Anne:  I think Hollywood's really good at calling itself on its own problems, and so I think we're -- there've been a lot of pretty damning statistics that have come out lately.  And I think there's a lot of people, men and women, who want to see change.  I'd be shocked if you didn't see -- if we didn't all see a tremendous amount of change in the next 10 to 15 years, which I know is a long time, but it is doable.  And whenever I get, like, really depressed, I look at the success of the HeForShe Campaign, which I think is revolutionary.  It's going to change -- it's changing the world.

Interviewer:  What was it? 

Anne:  It's the HeForShe Campaign.  It's something -- it's an initiative that Emma Watson is spearheading with UN Women.  And the idea about is that in order to achieve equality, it can't be a woman's issue, it can't be a man's issue, it's we have to find a way to work together on this.  And that's resonated -- I mean, I know -- probably you would expect that to resonate with women, but it's resonated so strongly with men, and I feel like we're thankfully to a more able place, maybe not across the board, but in so many ways, in so many arenas.  There are so many guys in Hollywood.  They have strong wives.  They have daughters.  They want their daughters to succeed in this world.  You know, and I think that we're poised for change.  I think it's just getting over the hurdle, and of course I'm an optimist, so. 

Interviewer:  Is Hollywood getting better when it comes to age, is that what you think? 

Anne:  And also -- can I just say one thing about that?  It's the audiences that are going to dictate what happens, you know.  If people come to see -- this isn't a pitch for women to come see the movie.  But if you want to see more movies about, I don't know, age, diversity, gender, if you want to see women in strong roles, you have to support those movies.  You actually have to take an active interest in supporting  movies like that, because Hollywood, you know, yes, it is a place that espouses liberal ideals for sure, but it is a business, too, and they're going to follow where the business is strongest. 

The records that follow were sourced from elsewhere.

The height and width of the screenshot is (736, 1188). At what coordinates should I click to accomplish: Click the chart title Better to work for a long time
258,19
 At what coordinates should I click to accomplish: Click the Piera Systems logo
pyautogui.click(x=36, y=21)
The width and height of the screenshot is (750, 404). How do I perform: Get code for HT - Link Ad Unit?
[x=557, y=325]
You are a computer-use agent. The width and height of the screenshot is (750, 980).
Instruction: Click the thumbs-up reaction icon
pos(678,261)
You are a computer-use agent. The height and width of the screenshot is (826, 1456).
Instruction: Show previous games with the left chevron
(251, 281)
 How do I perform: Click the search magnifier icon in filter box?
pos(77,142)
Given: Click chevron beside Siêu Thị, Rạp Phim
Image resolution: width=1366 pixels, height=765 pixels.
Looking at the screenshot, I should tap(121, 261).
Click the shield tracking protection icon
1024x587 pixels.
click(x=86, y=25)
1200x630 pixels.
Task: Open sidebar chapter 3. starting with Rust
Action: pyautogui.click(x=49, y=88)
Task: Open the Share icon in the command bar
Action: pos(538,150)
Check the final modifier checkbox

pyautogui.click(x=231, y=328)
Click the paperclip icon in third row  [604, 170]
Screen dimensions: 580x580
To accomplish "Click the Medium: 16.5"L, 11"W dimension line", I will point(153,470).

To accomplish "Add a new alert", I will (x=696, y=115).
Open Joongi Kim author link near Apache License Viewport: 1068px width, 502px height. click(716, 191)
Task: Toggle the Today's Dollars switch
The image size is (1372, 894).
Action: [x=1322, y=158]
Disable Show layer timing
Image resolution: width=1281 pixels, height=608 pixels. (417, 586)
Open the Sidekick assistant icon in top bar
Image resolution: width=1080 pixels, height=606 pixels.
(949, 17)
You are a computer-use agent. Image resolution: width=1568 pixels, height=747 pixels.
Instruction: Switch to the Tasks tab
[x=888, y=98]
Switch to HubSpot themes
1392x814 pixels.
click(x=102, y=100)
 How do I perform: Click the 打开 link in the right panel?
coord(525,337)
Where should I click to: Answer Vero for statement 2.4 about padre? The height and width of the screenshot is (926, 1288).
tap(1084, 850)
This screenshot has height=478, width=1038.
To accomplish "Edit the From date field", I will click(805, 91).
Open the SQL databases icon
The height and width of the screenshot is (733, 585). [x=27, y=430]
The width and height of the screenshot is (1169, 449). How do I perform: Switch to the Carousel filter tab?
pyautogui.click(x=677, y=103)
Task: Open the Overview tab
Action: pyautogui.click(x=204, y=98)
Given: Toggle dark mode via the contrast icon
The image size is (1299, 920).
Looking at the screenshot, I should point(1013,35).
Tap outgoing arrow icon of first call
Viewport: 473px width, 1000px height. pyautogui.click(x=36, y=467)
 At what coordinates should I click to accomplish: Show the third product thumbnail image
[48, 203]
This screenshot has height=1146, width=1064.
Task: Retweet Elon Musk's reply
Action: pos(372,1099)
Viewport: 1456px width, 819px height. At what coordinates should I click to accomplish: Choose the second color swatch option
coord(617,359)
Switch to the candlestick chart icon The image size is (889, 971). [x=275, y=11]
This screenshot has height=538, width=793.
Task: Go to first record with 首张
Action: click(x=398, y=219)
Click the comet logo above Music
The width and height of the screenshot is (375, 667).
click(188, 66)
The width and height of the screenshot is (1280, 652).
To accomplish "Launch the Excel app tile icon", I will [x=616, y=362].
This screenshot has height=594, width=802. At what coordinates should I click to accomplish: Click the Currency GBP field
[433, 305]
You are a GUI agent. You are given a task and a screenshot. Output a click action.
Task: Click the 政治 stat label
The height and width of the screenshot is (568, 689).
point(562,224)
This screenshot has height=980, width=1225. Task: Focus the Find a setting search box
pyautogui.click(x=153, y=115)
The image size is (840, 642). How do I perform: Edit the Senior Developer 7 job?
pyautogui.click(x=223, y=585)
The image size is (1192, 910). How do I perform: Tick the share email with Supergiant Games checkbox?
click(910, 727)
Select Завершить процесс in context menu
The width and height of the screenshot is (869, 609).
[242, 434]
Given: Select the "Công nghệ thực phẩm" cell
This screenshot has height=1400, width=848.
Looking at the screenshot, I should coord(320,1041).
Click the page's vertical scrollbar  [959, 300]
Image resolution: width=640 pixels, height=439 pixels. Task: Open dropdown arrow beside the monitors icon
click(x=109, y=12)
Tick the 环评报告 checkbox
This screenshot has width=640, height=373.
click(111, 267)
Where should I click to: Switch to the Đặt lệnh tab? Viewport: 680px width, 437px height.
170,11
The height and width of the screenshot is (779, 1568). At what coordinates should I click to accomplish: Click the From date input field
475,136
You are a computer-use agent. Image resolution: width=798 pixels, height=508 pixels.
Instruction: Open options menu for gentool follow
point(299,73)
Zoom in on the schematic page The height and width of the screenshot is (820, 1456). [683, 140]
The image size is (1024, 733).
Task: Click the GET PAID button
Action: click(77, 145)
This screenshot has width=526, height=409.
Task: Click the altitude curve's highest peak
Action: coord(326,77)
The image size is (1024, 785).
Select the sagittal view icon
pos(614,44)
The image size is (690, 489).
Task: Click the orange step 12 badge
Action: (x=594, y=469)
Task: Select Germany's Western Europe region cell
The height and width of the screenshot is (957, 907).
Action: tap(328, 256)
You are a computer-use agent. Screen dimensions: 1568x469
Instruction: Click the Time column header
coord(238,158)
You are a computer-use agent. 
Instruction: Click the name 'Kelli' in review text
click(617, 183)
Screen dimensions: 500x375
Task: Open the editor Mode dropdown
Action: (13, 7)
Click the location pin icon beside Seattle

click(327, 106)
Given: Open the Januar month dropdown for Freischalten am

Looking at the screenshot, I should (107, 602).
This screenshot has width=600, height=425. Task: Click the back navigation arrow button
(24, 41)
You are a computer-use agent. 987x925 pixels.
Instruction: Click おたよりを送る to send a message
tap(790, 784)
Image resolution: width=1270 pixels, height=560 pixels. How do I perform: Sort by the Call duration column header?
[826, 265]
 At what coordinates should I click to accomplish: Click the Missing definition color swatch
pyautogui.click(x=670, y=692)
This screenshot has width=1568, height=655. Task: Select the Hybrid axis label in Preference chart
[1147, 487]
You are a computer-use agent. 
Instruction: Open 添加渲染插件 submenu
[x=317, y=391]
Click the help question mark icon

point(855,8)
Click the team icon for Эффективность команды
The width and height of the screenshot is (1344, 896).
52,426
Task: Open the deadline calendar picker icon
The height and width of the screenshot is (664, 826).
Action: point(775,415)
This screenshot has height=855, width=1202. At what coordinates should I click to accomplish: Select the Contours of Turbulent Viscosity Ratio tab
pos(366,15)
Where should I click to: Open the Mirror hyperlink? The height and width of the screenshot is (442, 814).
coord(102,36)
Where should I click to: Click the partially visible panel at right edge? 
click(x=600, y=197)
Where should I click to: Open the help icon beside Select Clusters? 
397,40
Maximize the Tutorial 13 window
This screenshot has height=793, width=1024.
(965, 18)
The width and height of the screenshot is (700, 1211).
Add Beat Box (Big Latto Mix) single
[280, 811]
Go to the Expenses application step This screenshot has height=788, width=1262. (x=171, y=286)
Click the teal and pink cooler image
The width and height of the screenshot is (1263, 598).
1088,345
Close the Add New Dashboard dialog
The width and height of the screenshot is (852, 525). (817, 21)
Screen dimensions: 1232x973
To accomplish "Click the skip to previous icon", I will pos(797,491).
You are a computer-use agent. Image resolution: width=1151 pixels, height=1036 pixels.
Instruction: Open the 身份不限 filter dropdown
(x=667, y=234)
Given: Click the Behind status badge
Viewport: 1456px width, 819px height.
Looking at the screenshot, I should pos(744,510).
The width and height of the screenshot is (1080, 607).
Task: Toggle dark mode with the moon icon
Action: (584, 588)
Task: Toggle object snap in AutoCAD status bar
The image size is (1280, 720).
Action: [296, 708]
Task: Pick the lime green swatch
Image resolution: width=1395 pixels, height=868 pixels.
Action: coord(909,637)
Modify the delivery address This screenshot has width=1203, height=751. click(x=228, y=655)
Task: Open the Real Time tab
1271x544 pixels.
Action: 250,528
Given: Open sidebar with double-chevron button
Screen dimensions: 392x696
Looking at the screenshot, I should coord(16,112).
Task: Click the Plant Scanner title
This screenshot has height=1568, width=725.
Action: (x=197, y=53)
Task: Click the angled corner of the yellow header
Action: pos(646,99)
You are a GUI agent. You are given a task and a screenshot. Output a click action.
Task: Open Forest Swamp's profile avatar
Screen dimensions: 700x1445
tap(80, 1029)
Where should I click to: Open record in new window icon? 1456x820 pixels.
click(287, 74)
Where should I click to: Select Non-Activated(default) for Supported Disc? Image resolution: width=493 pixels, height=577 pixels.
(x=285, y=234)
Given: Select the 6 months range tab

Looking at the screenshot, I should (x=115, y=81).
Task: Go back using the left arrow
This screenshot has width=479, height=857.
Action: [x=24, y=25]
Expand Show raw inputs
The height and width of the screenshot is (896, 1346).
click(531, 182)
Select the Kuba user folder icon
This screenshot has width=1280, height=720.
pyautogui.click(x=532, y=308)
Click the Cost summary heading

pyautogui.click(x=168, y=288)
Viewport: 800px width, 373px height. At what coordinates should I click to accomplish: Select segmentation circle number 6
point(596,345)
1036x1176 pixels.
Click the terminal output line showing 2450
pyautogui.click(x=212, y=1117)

Interviewer:  Has that proven to be true?  Are you finding things getting different as you get older? 

 

Anne:  Yeah.  Yeah, definitely.  I mean, there is an amazing, amazing group of stresses in their 20s right now, and I'm at a certain stage of my career where there may be roles that when I was in my 20s you get more considered for.  They're not the lead roles, but they're really strong supporting roles, and perhaps there's the perception of me being past those roles.  I mean, there's an unbelievable crop of girls right now who are doing beautiful work.  And so, it is a little bit hard.  There -- I don't know that people necessarily know what stories -- we haven't seen a lot of stories about women in their 30s, you know, and so -- and I don't exactly, precisely, why that is, but I feel really lucky and I can't complain about it, because whatever roles there are, I am getting access to them.  And look at this movie.  I mean, this is one of the best parts I've ever gotten to play.